— start Information supplied —

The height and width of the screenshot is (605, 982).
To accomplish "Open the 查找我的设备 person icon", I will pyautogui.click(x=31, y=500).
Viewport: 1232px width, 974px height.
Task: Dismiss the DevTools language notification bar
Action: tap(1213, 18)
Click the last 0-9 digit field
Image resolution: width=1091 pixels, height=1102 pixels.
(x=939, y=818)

— end Information supplied —

Copy every one of the rows above verbatim, keeping each line and its order unchanged.

- Task answer
The height and width of the screenshot is (605, 982).
To accomplish "Open the 查找我的设备 person icon", I will pyautogui.click(x=31, y=500).
Viewport: 1232px width, 974px height.
Task: Dismiss the DevTools language notification bar
Action: tap(1213, 18)
Click the last 0-9 digit field
Image resolution: width=1091 pixels, height=1102 pixels.
(x=939, y=818)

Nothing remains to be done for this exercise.